Provided passage: Begin
This just shows that you should always profile before you start optimising…

Advertisements

How big is the bucket

September 15, 2008

I’m building an application that makes composites of microarray data. Basically, each data point from the microarray represents a range of coordinates on the genome (eg 10000–11234) and the data at that range – how much that piece of DNA gets expressed based on the antibody we used in this experiment. Each microarray experiment represents about 8000 of these data points.

We want to see how this data looks on the genome, so we take all the genes that overlap the range of out points. Then we divide each gene into a number of equally sized buckets. If a data point overlaps a bucket, the point goes in there – points can be filed in many buckets. Eventually, when all the data has been processed and each bucket contains a number of values, we take medians and things to work out how much this part of the gene is expressed when treated with this antibody.

The problem is that if we say a bucket is, say, of size 2 what does this really mean? If a bucket has the lower bound (lb) 100 and the upper bound (ub) 102, that would seem to indicate that the bucket is of size (ub – lb) = (102 – 100) = 2. However, this buckets contains 3 positions – 100, 101 and 102. So which is it – 2 or 3? It matters, because if a data point is, say, from 102–110 does it get filed in that bucket or not? It sort of overlaps – on 102. But also sort of not.

More important than the 2 or 3 quandary is how we should build the coordinates of each bucket. Should continguous buckets share their bounds (100–102, 102–104 and so on) or should they be side by side: (100–102, 103–105 and so on)? This has an impact on the coordinates of each bucket, and therefore how we locate a bucket to file each point.

I spent the weekend mulling this over. My conclusion was that it actually depends on the semantics of the data. If you’re using a tape measure to take the dimensions of the table, what you get is something like this:

using a tape measure

Buckets: using a tape measure

This table is clearly 8 whatevers long (big table). The fact that it contains 9 numbers (100, 101,…, 108) is irrelevant, because it is the spaces between the numbers that we are interested in.
Provided passage: End
--- Problem ---
Answer these questions using the post on bucket size:
(a) About how many data points does each microarray experiment represent?
(b) Which positions does a bucket with lower bound 100 and upper bound 102 contain?
(c) How long is the table measured with the tape measure?
Available data: Begin
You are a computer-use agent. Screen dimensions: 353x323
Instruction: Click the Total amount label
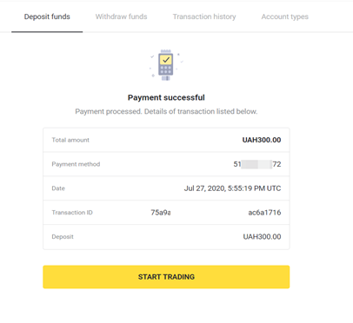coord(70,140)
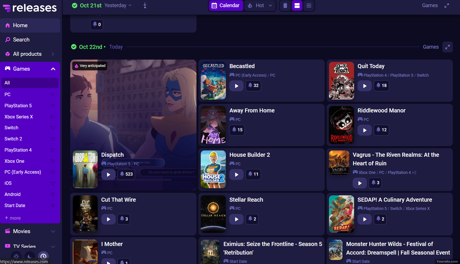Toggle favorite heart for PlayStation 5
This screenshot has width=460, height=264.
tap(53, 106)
Available data: End
--- Finished task ---
(a) About 8000.
(b) 100, 101 and 102.
(c) 8 whatevers.